Each of these types of non-profit organizations look very different. Each board has different wrinkles, and their revenue models also take on a different complexion.

The SSIR article by William Landes Foster, Peter Kim, & Barbara Christiansen names and describes ten different funding models:

  1. Heartfelt Connector
  2. Beneficiary Builder
  3. Member Motivator
  4. Big Bettor
  5. Public Provider
  6. Policy Innovator
  7. Beneficiary Broker
  8. Resource Recycler
  9. Market Maker
  10. Local Nationalizer

Some of you are probably wondering what each of these models means. I encourage you to click-through to the SSIR article and read it for yourself. Those authors do a great job of breaking down each of the models.

What I’ve found myself talking to many non-profit professionals and board members about lately isn’t which revenue model they’re using. My conversations have been rooted in what the authors of this article say in their final few paragraphs:

In the current economic climate it is tempting for nonprofit leaders to seek money wherever they can find it, causing some nonprofits to veer off course. That would be a mistake. During tough times it is more important than ever for nonprofit leaders to examine their funding strategy closely and to be disciplined about the way that they raise money. We hope that this article provides a framework for nonprofit leaders to do just that.”

In my opinion, it is so true that many non-profit organizations have sought money wherever they can find it, especially once they realized that the economy isn’t going to just snap back into place and we now find ourselves in a “New Normal”.

board of directors4So, the conversations I’ve been referencing throughout this post have to do with board development and not the actual revenue models.

I believe that non-profit organizations build their boards around their revenue model. For example, if your agency is highly dependent on fees, then you probably haven’t recruited world-class fundraising volunteers to sit on your board. The same holds true for organizations with a government funding revenue model.

So, when you start tinkering with your revenue model (e.g. adding an event, pledge drive, direct mail, etc), I believe it creates tension in the boardroom for two reasons:

  1. You’re asking people to do something that wasn’t part of the original deal.
  2. You’re also asking people to do something they aren’t likely good at doing.

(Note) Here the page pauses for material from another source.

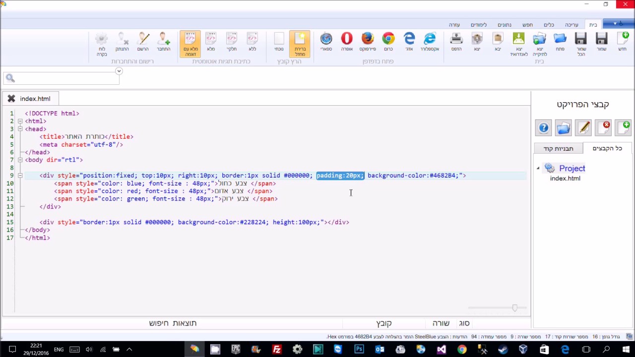Click the zoom slider above status bar

(514, 308)
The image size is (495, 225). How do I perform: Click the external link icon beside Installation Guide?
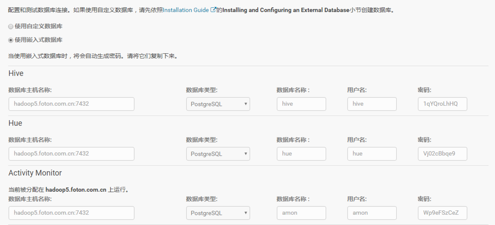point(213,10)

If you find yourself in the position of having to tweak your revenue model, I suggest the following:

  • Facilitate a conversation in the boardroom and build consensus around the idea of changing or tweaking your revenue model. Make sure all consequences are understood and appreciated.
  • Ask your board governance committee to complete a new gap assessment based upon some of the new roles you’re asking board members to take on.
  • Focus your board recruitment efforts on bringing in new board volunteers to help fill your newly identified gaps.
  • Allow current board members to step off the board gracefully and help them find a new seat on the bus where they can still participate in your mission.
  • If you need a blended board to make your blended revenue model work, then deliberately talk about roles and responsibilities in the board room to avoid misunderstandings between volunteers.

The New Normal may have thrown your organization a curveball, but it doesn’t mean you need to go through a dysfunctional transition. A little bit of thoughtfulness and board engagement can go a long way.

Did you click-through and read the Stanford Social Innovation Review article? If so, what were your thoughts? Which revenue model is your agency using? Do you find yourself tweaking your revenue model in an effort to adapt to The New Normal? How is your board handling the transition?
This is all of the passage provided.